Segundo Edward Shorter, no período de 1933 a 1944 cerca de 4 mil médicos alemães e austríacos buscaram refúgio nos EUA, entre eles cerca de 250 psiquiatras e 50 psicanalistas muito conhecidos e que tiveram profunda influência na psiquiatria americana. Franz Alexander viera antes em 1930 como professor convidado da Universidade de Chicago. Dois anos depois fundou o Instituto Psicanalítico de Chicago. Com a subida dos nazistas ao poder não pode mais retornar. Como ele muitos outros analistas vieram para os Estados Unidos e transformaram a psiquiatria americana.

O mundo já estava em conflito em vários lugares, mas se considera a invasão da Polônia em 1 de setembro de 1939 como a data de início da mais mortífera guerra que envolveu praticamente todas as nações do mundo. O final da guerra tem várias datas, mas se costuma festejar seu final em 8 de maio de 1945.

Esta terrível guerra provocou profundas transformações na humanidade, revelou as melhores e as piores características dos seres humanos. Vamos tentar entender sua influência na Medicina e, particularmente na Psiquiatria.

Neste artigo vamos ampliar os limites de tempo para compreender o que se passou. Vamos pensar a psiquiatria no período de 1938 até 1973.

Vamos relacionar alguns aspectos importantes

  1. 1938 é apresentada para o mundo a Eletroconvulsoterapia
  2. Em 1941 começa a produção em massa da Penicilina. (Sua descoberta é atribuída ao bacteriologista escocês Alexander Fleming em 1928. Junto com os cientistas Ernst Boris Chain e Howard Walter Florey que criaram um método de produção em massa do medicamento em 1941, ganhou o Prêmio Nobel de Medicina em 1945.
  3. As falhas no diagnóstico psiquiátrico até então utilizado fez com que o Exército Americano exigisse uma classificação diagnóstica mais consistente.
  4. A necessidade levou a utilização de mulheres nas fábricas e sua independência. A invenção da pílula anticoncepcional em 1960 as libertou de vez.
  5. Por estranho que pareça, a guerra e seus desdobramentos, influenciou na organização social, caíram hierarquias e limites estanques na sociedade.
  6. Os psiquiatras saíram dos asilos e foram para o campo de batalha onde tiveram que aprender a lidar com situações agudas e com a necessidade de rapidamente fazer o soldado em crise a voltar para o combate.
  7. Ao retornarem para casa passaram a critica os asilos e a praticar em consultórios na “main street”, como ensinaram os psicanalistas.
  8. Surgiram os internamentos voluntários, muitos alcoolistas e pessoas com problemas de personalidade eram internados.
  9. Descoberta do Lítio em 1949 por John Cade.
  10. Descoberta da Clorpromazina em 1952.
  11. Fundação da Associação Mundial de Psiquiatria em 1963.
  12. Fundação da Associação Brasileira de Psiquiatria em 1966.

▶ **DADOS EXTRAÍDOS**
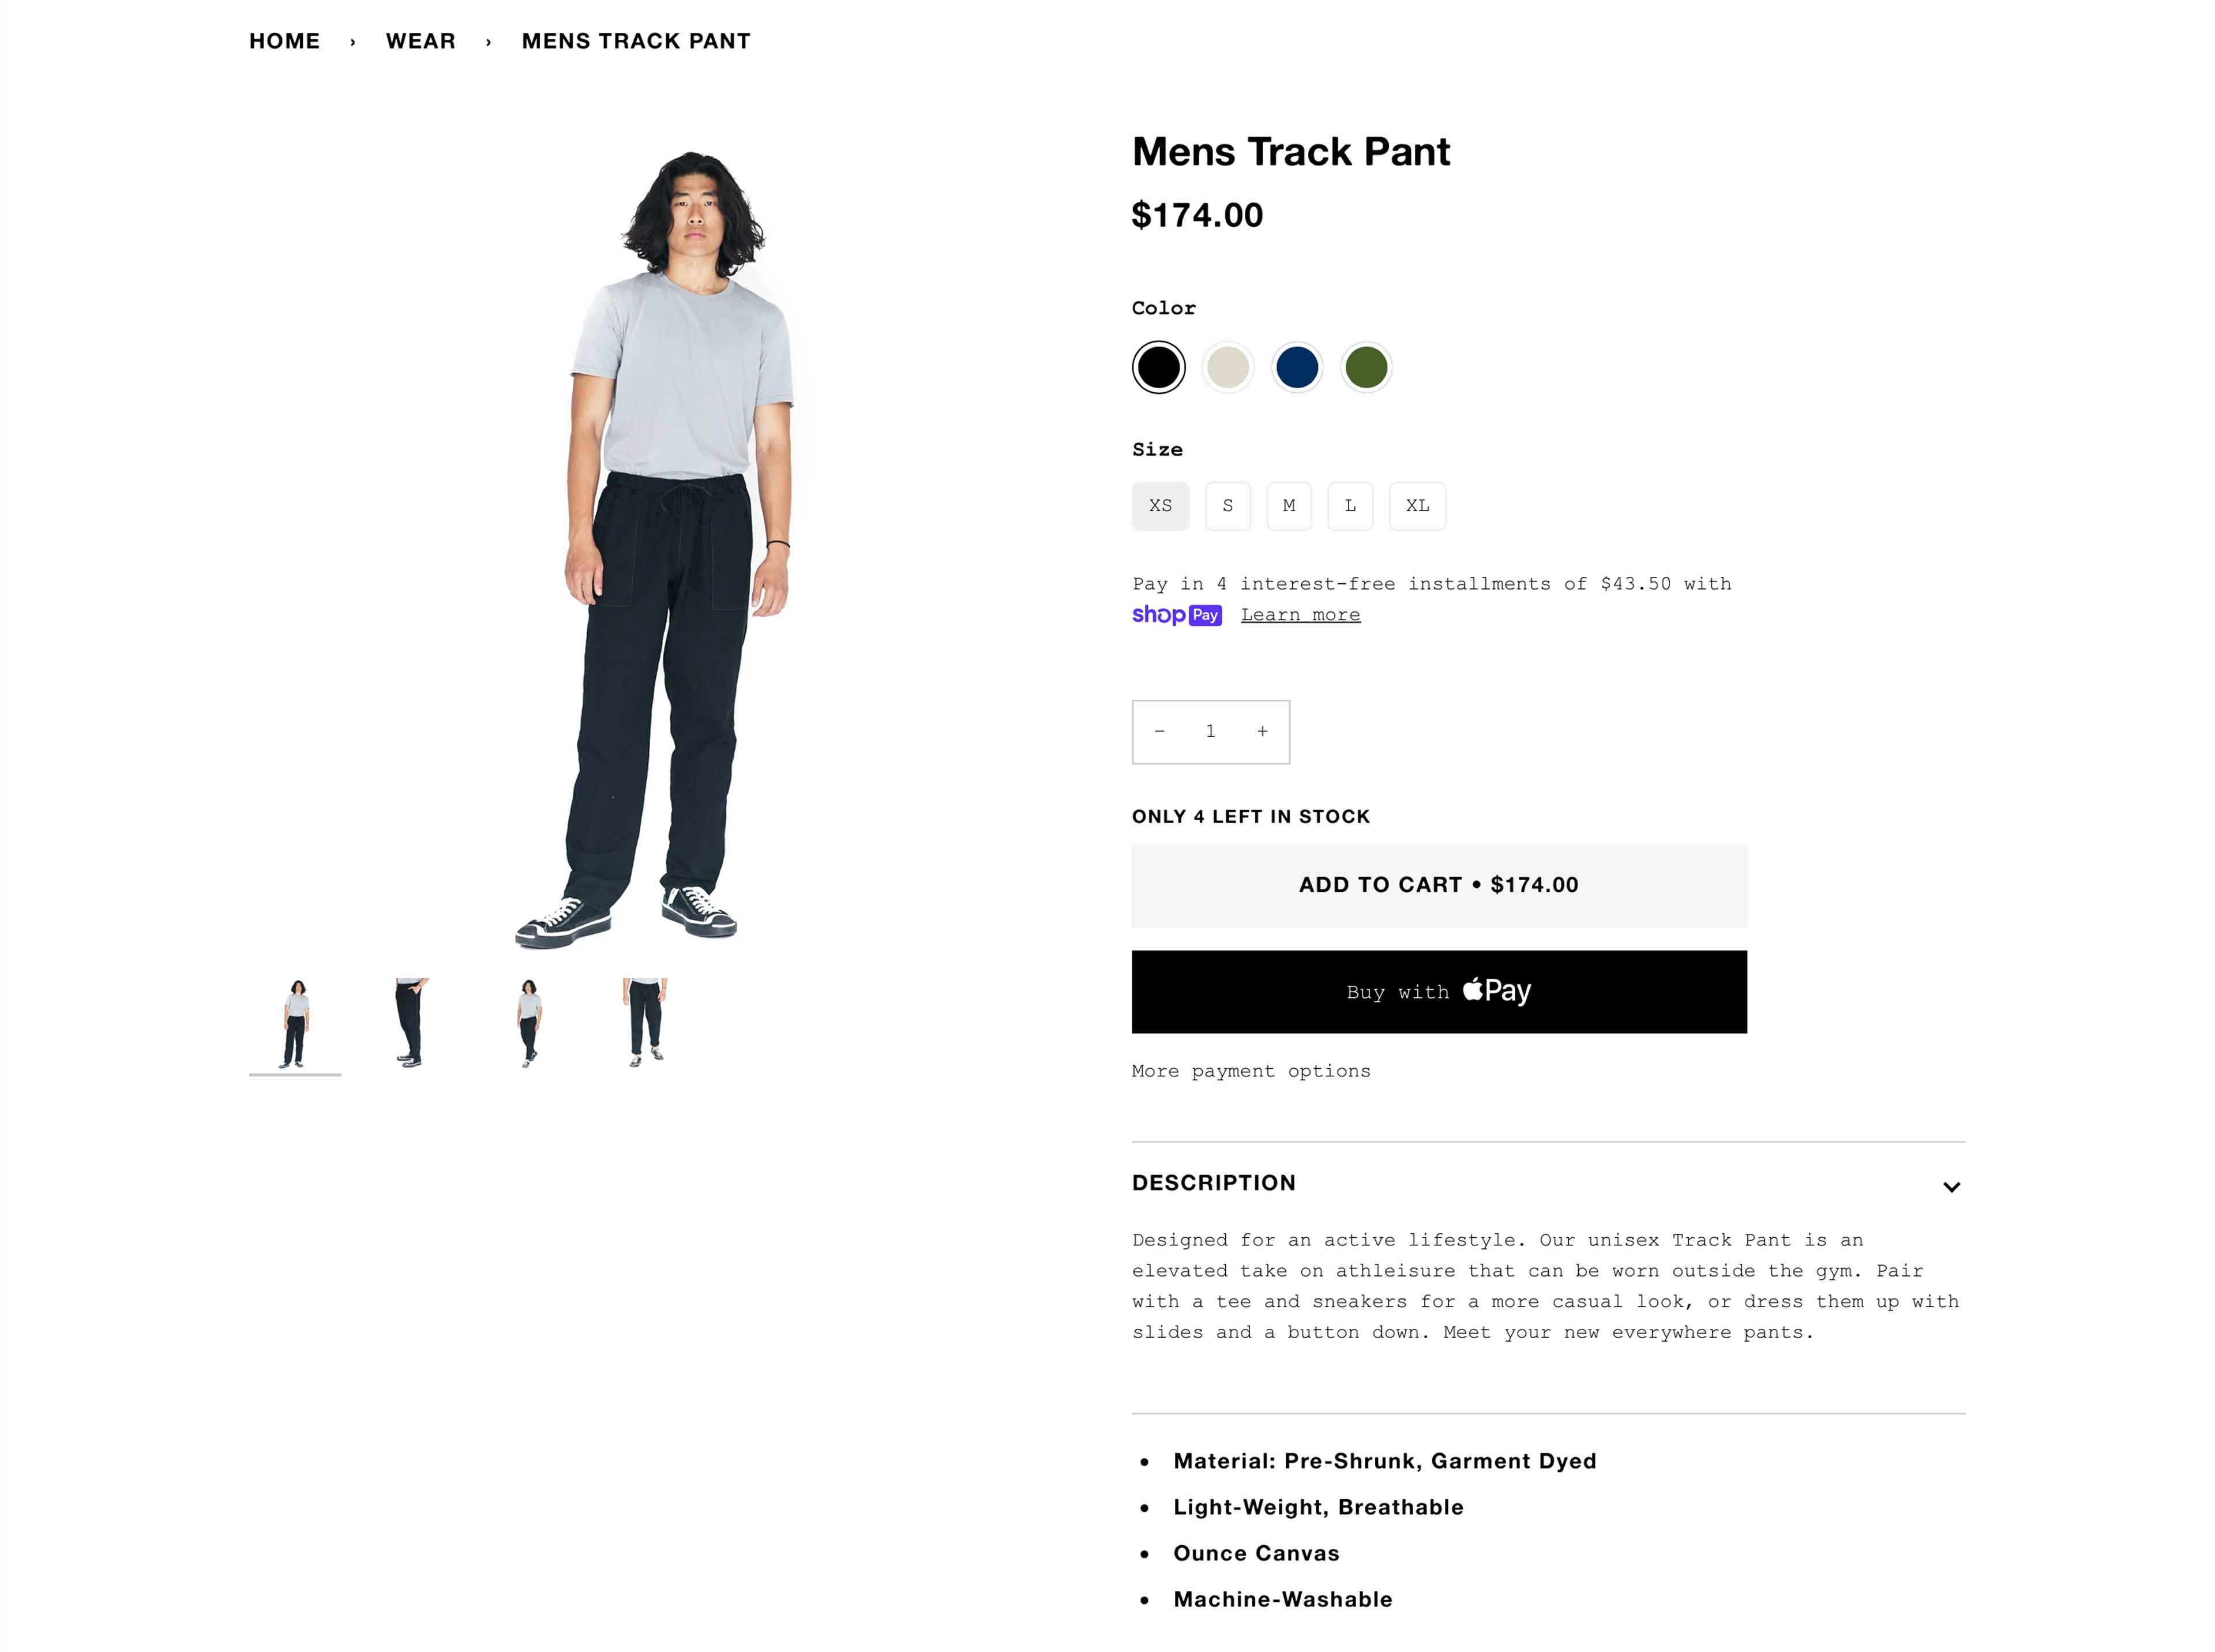Collapse the Description section chevron
The width and height of the screenshot is (2215, 1652).
(1951, 1187)
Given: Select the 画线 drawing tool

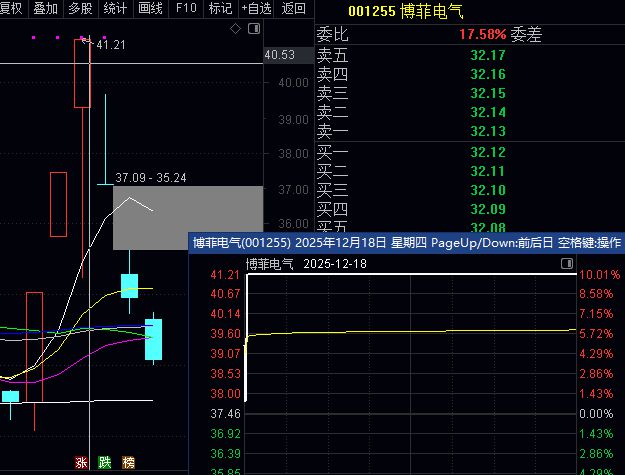Looking at the screenshot, I should click(x=150, y=8).
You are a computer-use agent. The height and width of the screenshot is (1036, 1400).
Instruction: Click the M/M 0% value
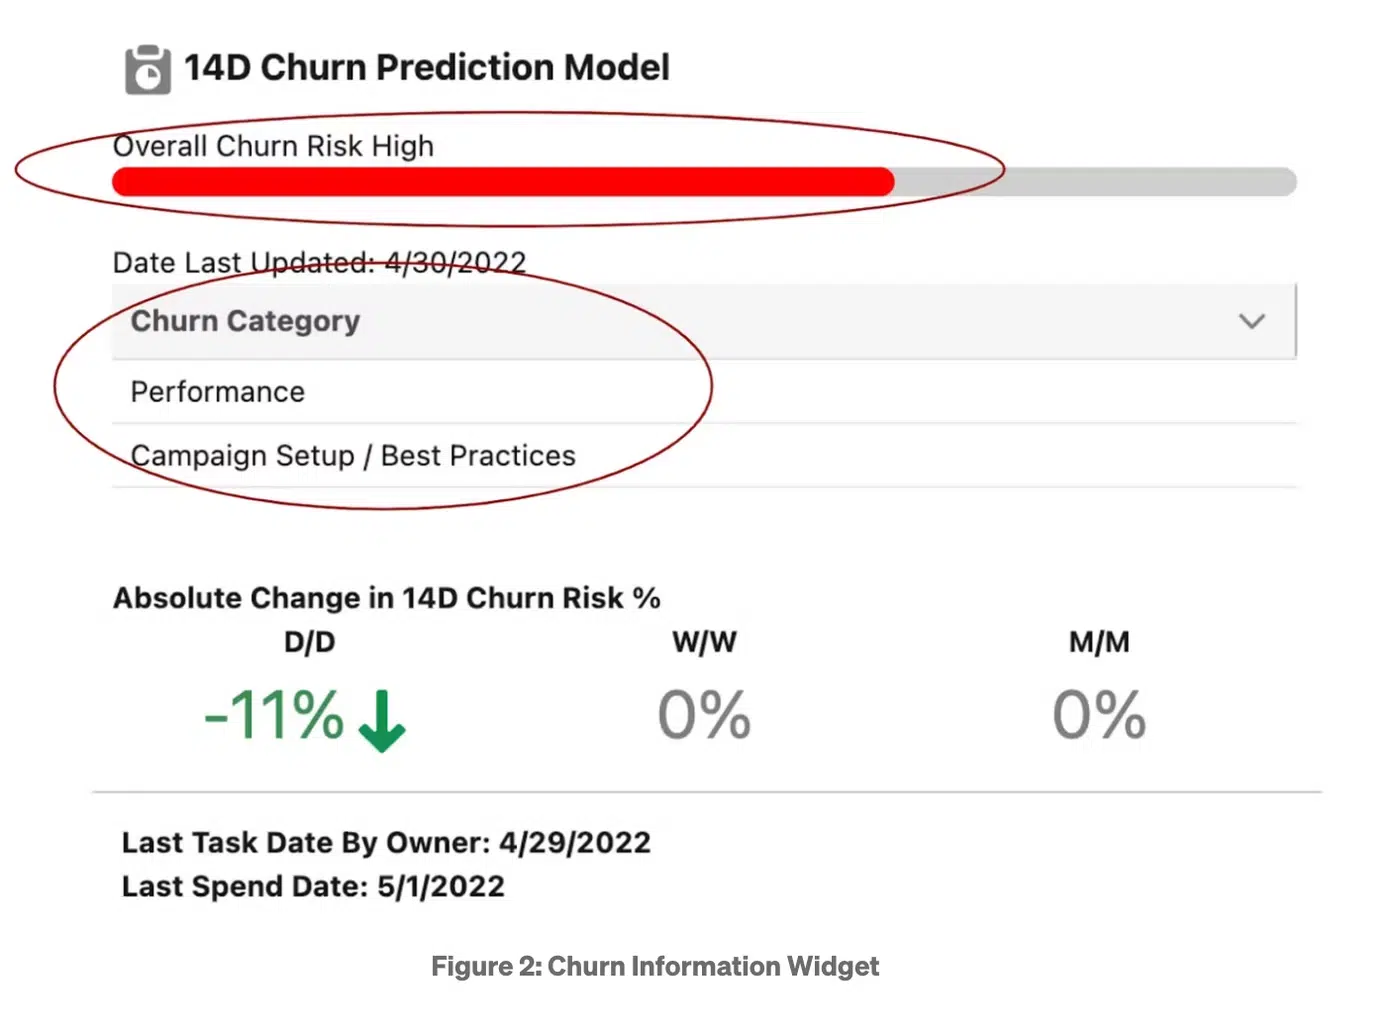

▶ **TAREFA**
Transcreva fielmente a parte do texto sobre a guerra e a psiquiatria que começa em "Esta terrível guerra" e termina em "Medicina em 1945.".

▶ **SUA RESPOSTA**
Esta terrível guerra provocou profundas transformações na humanidade, revelou as melhores e as piores características dos seres humanos. Vamos tentar entender sua influência na Medicina e, particularmente na Psiquiatria.

Neste artigo vamos ampliar os limites de tempo para compreender o que se passou. Vamos pensar a psiquiatria no período de 1938 até 1973.

Vamos relacionar alguns aspectos importantes

  1. 1938 é apresentada para o mundo a Eletroconvulsoterapia
  2. Em 1941 começa a produção em massa da Penicilina. (Sua descoberta é atribuída ao bacteriologista escocês Alexander Fleming em 1928. Junto com os cientistas Ernst Boris Chain e Howard Walter Florey que criaram um método de produção em massa do medicamento em 1941, ganhou o Prêmio Nobel de Medicina em 1945.